(Dataset entries)
•••
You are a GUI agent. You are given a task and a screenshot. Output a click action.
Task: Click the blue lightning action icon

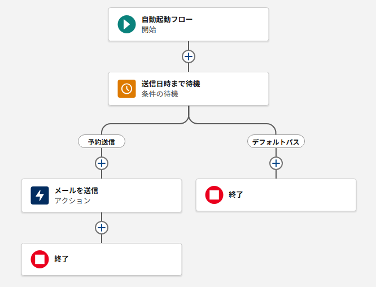point(40,195)
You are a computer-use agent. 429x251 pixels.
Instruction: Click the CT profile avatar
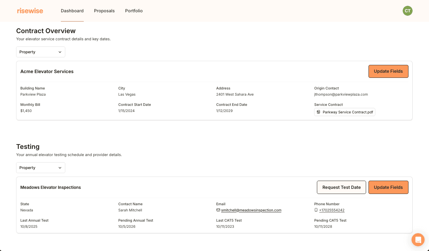407,11
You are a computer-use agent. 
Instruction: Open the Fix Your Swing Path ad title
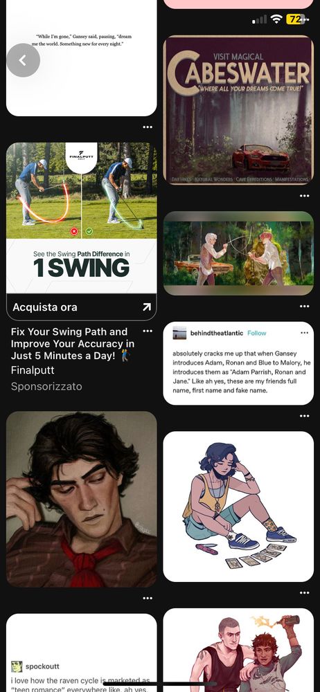tap(73, 344)
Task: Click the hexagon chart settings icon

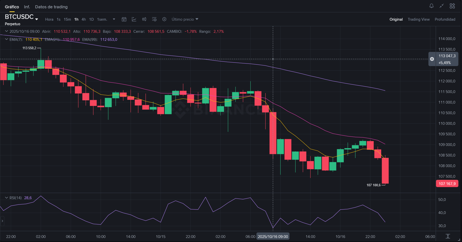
•••
Exercise aim: Could you return all lines from the data above that contain the string "computer"?

Exercise solution:
You are a computer-use agent. 429x251 pixels.
You are a computer-use agent. 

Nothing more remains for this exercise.